The @ Reference System

This is the key insight the skill teaches. Every uploaded file gets a numbered reference: @image1, @video2, @audio1. You then assign each one a specific role:

@image1 as first frame — this is where the video starts
@image2 for character appearance — the model anchors on this face/outfit
@video1 for camera motion and action choreography — replicate the movement
@audio1 for background BGM — score the scene

Without this syntax, the model treats your uploads as loose inspiration. With it, you get granular control over what happens to each element.

A typical composed prompt:

@image1 character as the protagonist, follow @video1’s camera motion and action choreography, background BGM from @audio1, setting from @image2, one continuous take

The skill also catches common mistakes: vague references (“refer to @video1” — refer to what exactly?), conflicting camera instructions, overloading 5 seconds with 12 scene changes.

Prompt Structure

A Seedance 2.0 prompt follows a template:

[Subject/character] + [Setting/environment] + [Action/motion] +
[Camera language] + [Timed segments] + [Transitions/effects] +
[Audio/sound design] + [Style/atmosphere]

For videos over 8 seconds, time-segmented prompts work best:

0–3s: [opening shot, camera motion, action]
3–6s: [mid-section development]
6–10s: [climax or key action]
10–15s: [closing, freeze frame, brand text]

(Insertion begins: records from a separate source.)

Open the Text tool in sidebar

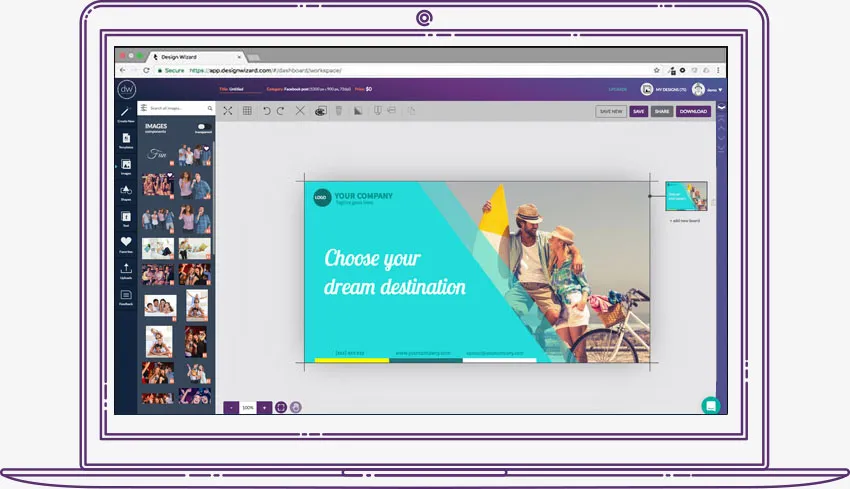tap(126, 218)
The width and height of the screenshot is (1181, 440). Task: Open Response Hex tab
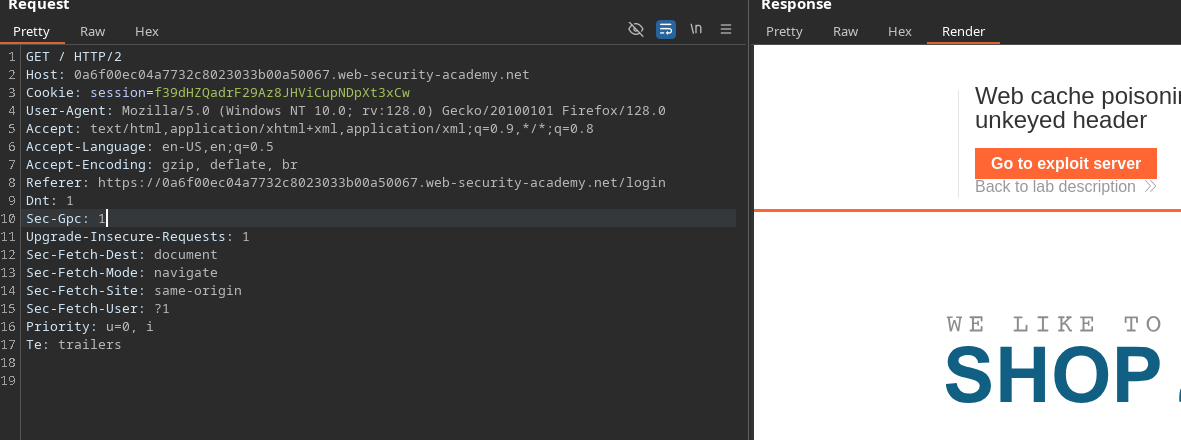coord(900,31)
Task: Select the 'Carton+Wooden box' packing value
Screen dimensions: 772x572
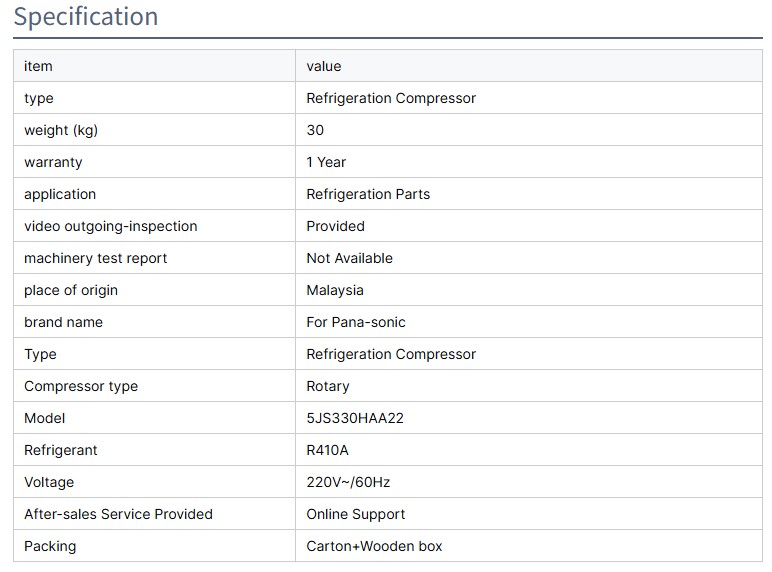Action: coord(374,546)
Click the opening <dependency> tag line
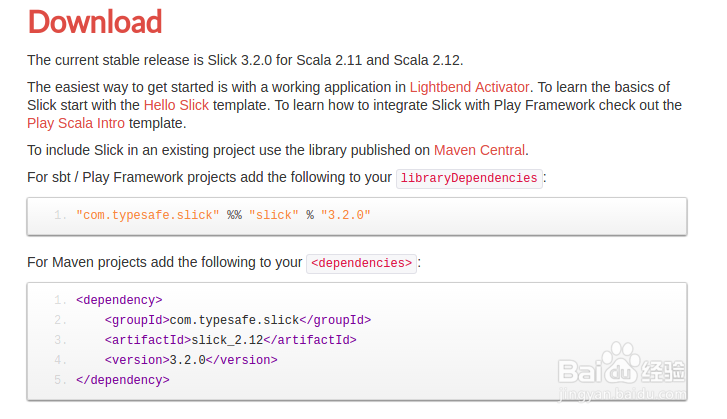The width and height of the screenshot is (727, 419). click(119, 300)
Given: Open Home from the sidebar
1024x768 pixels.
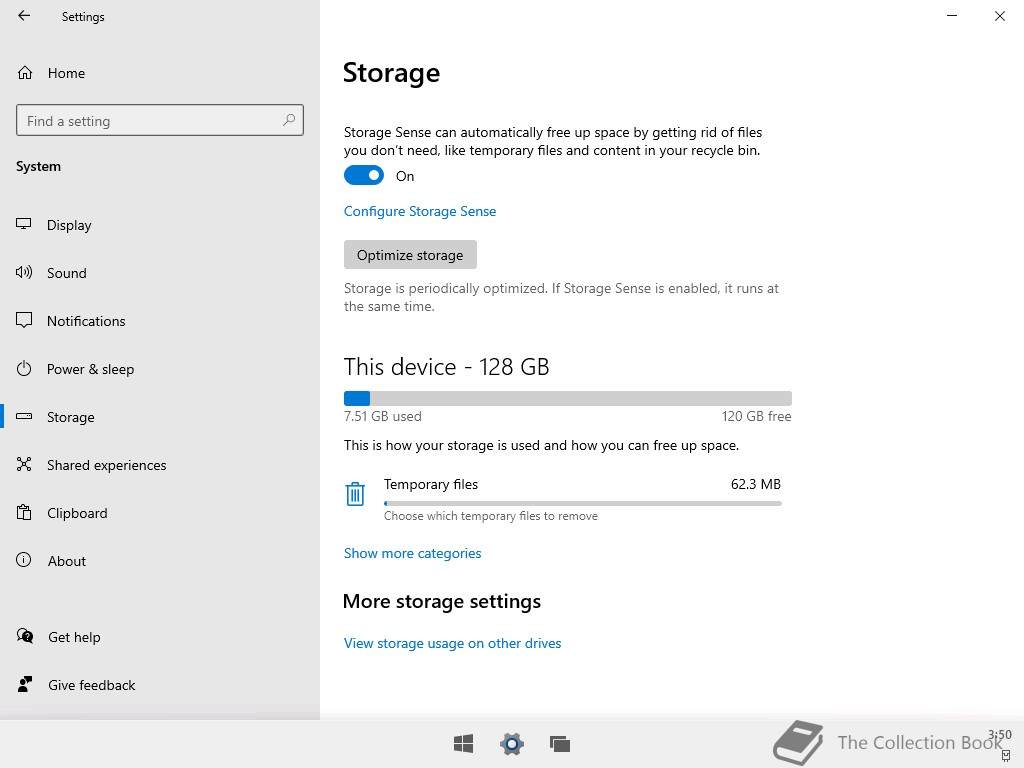Looking at the screenshot, I should tap(66, 73).
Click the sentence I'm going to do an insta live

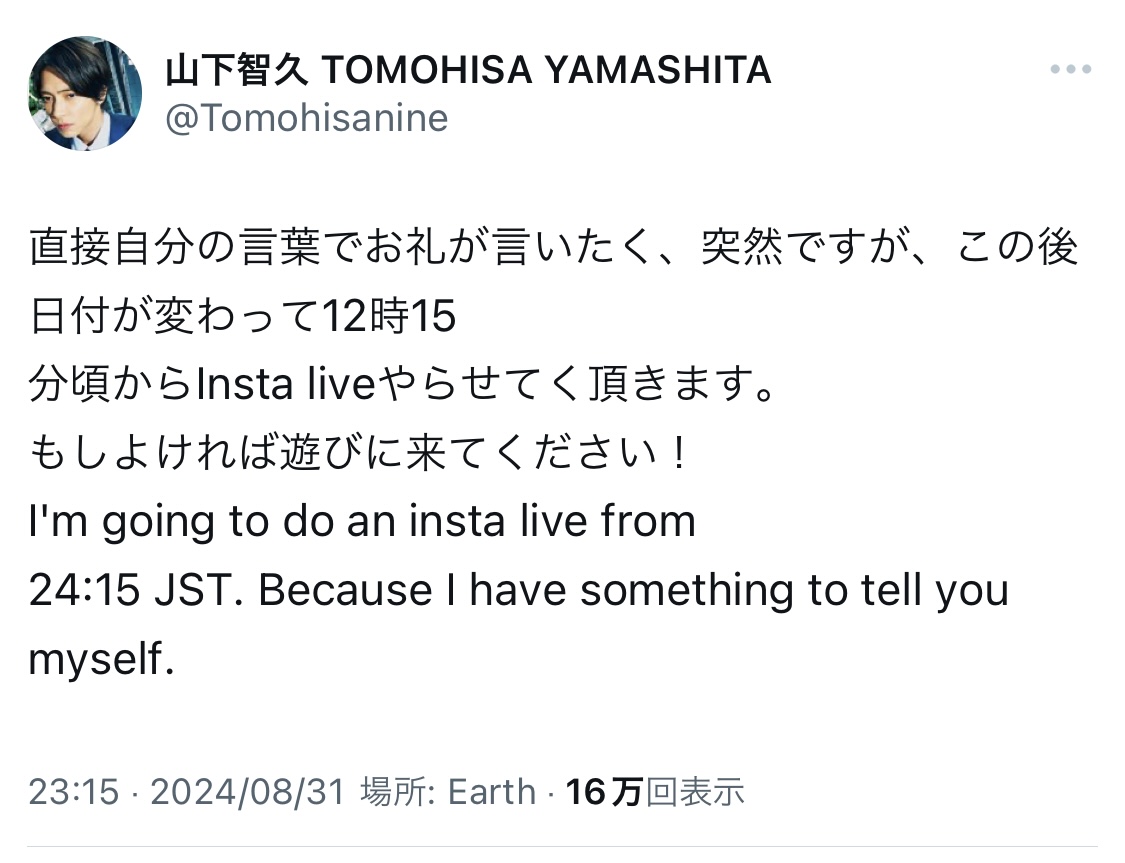pyautogui.click(x=362, y=522)
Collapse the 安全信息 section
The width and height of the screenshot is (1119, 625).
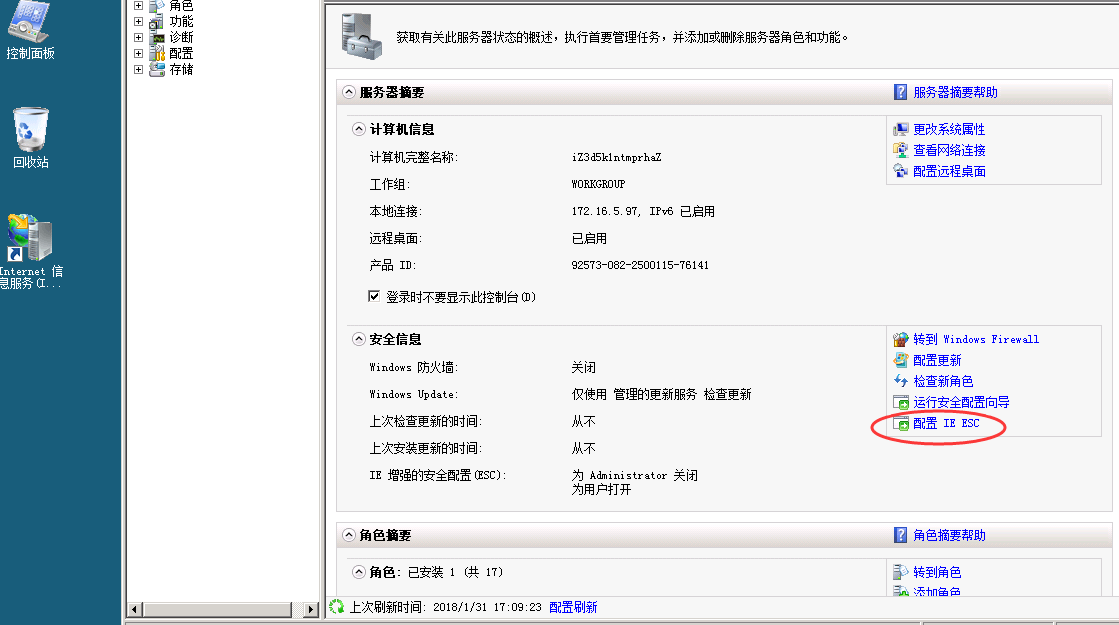click(357, 338)
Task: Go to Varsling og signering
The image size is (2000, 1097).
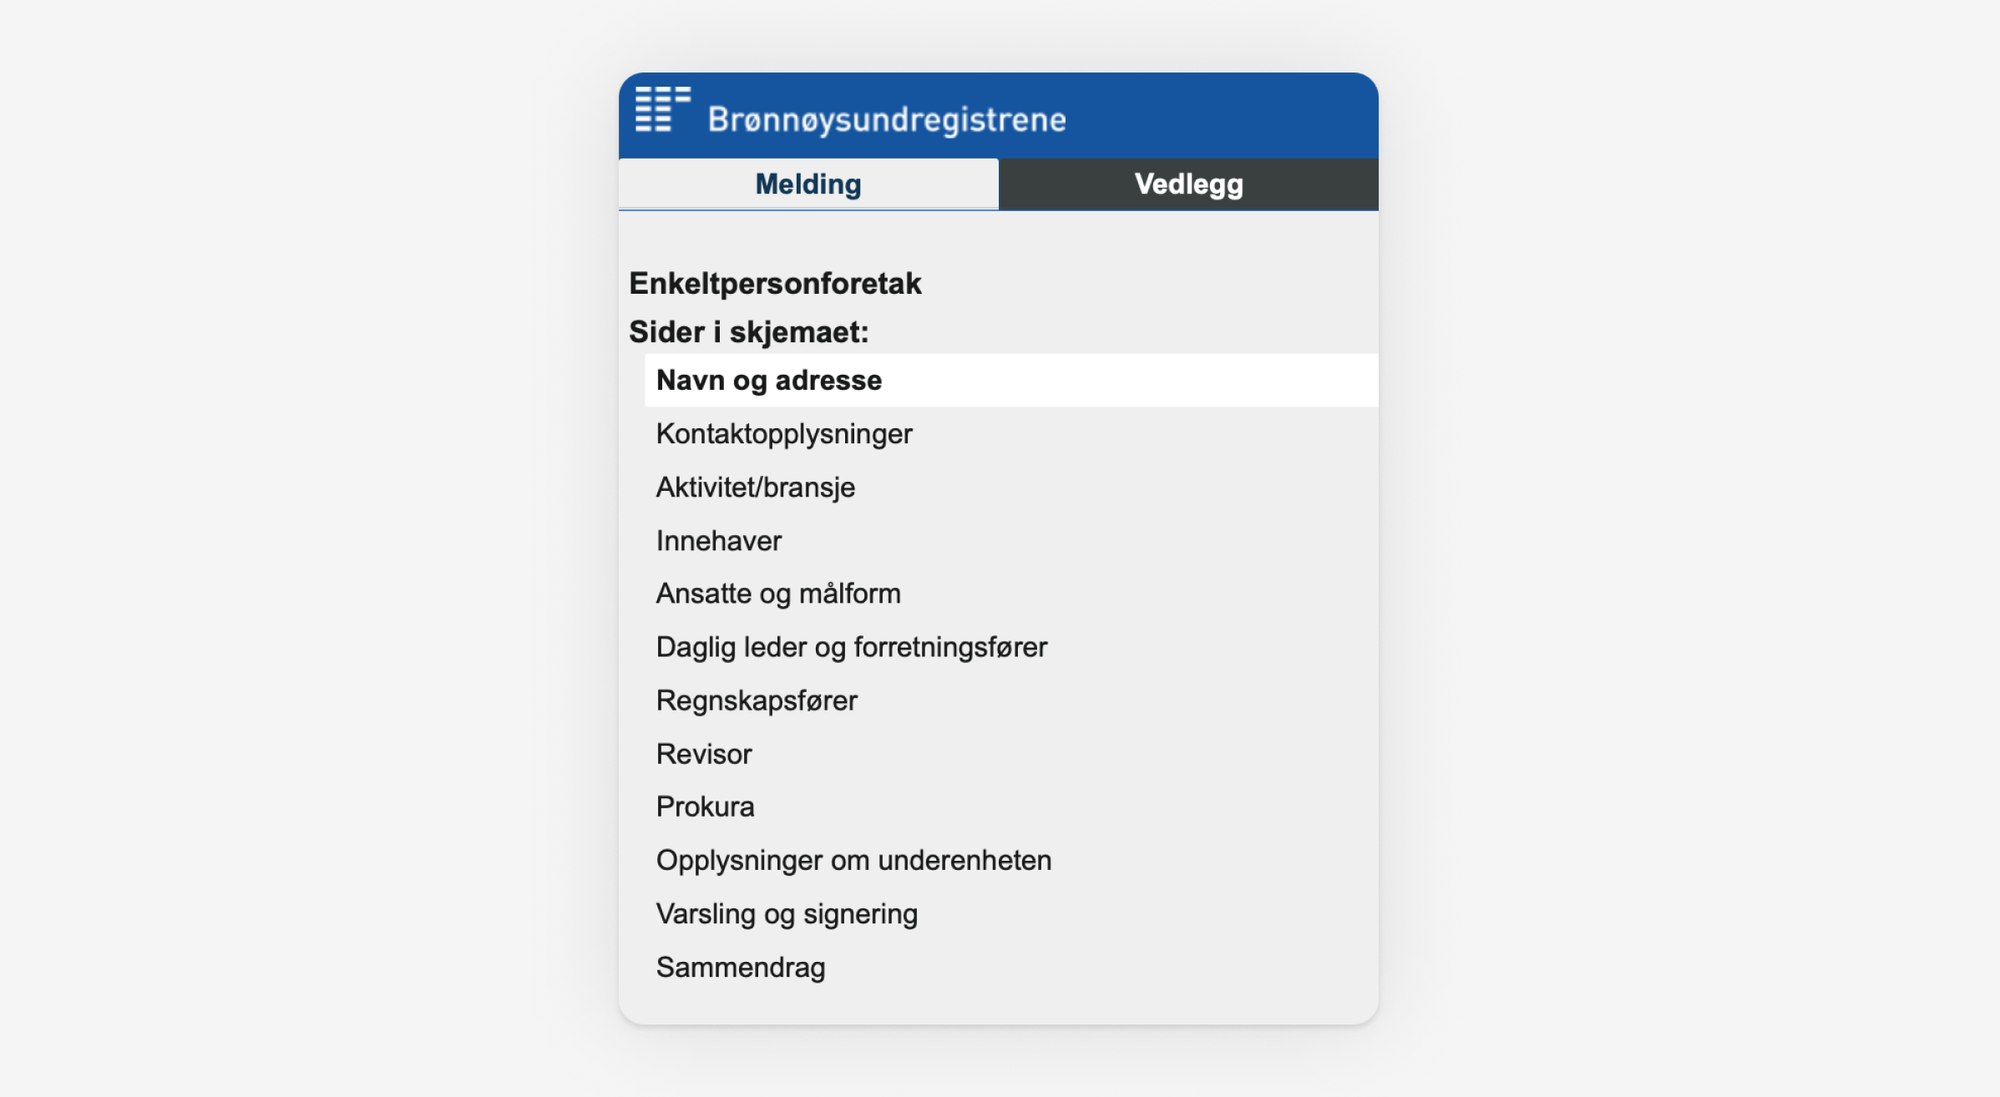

This structure is what separates “a video of a product” from a polished product commercial. The skill teaches your agent to think in camera language, not just scene descriptions.

Scenario Patterns

The skill covers production-ready prompt patterns, not just theory:

Character consistency: anchor on a reference image to keep the same person across shots
Camera motion cloning: upload a reference video, extract its movement, apply it to your subject
Creative effects replication: clone transitions, visual effects, and ad styles from a reference
Video extension: extend an existing video forward or backward, continuing its style
Video editing: modify specific elements in an existing video — replace a character, change a hairstyle, add an object
Music beat sync: time visual cuts to an uploaded audio track’s rhythm
E-commerce product showcase: 360-degree rotation, component separation and reassembly, 3D rendering effects
Science education visualization: medical anatomy, molecular processes, instructional CGI
Short drama with dialogue: scripted scenes with voice lines, character blocking, and audio design

Each pattern is a template the agent fills in with your specifics.

Setup

Install in one command:

npx skills add dexhunter/seedance2-skill

Or manually copy the skill file:

mkdir -p ~/.claude/skills
cp SKILL.md ~/.claude/skills/seedance-prompt-en.md

Then describe what you want to make — a 15-second product ad, a short drama scene, a music video — and the agent will prompt Seedance 2.0 for you.

What It Doesn’t Do

This skill does not call Seedance 2.0’s API. It writes prompts. You still paste them into the tool (jimeng.jianying.com) and generate manually.

The skill also doesn’t cover everything Seedance 2.0 can do — it focuses on the most common and reliable patterns. Advanced edge cases may need prompt iteration.

Seedance 2.0 itself has constraints the skill respects: no realistic human faces in reference materials, maximum 12 files, 15-second video cap.

Skills Are More Than Code

The edulab skill from the last article showed how skills can extend agents into education. Seedance2-Skill shows a different pattern: skills as domain expertise.

This skill doesn’t run Python. It doesn’t render HTML. It teaches your agent a notation system — the @ reference syntax, the camera vocabulary, the scene templates — that it can then apply to produce professional-grade video prompts. The same agent that can write code can now also write a cinematography brief.

It’s the difference between an agent that knows “video generation exists” and one that can compose @image1 as first frame, Hitchcock zoom on the character, 0–3s establishing shot, 3–8s action sequence, BGM from @audio1, 2.35:1 widescreen, filmic grade and have it actually work.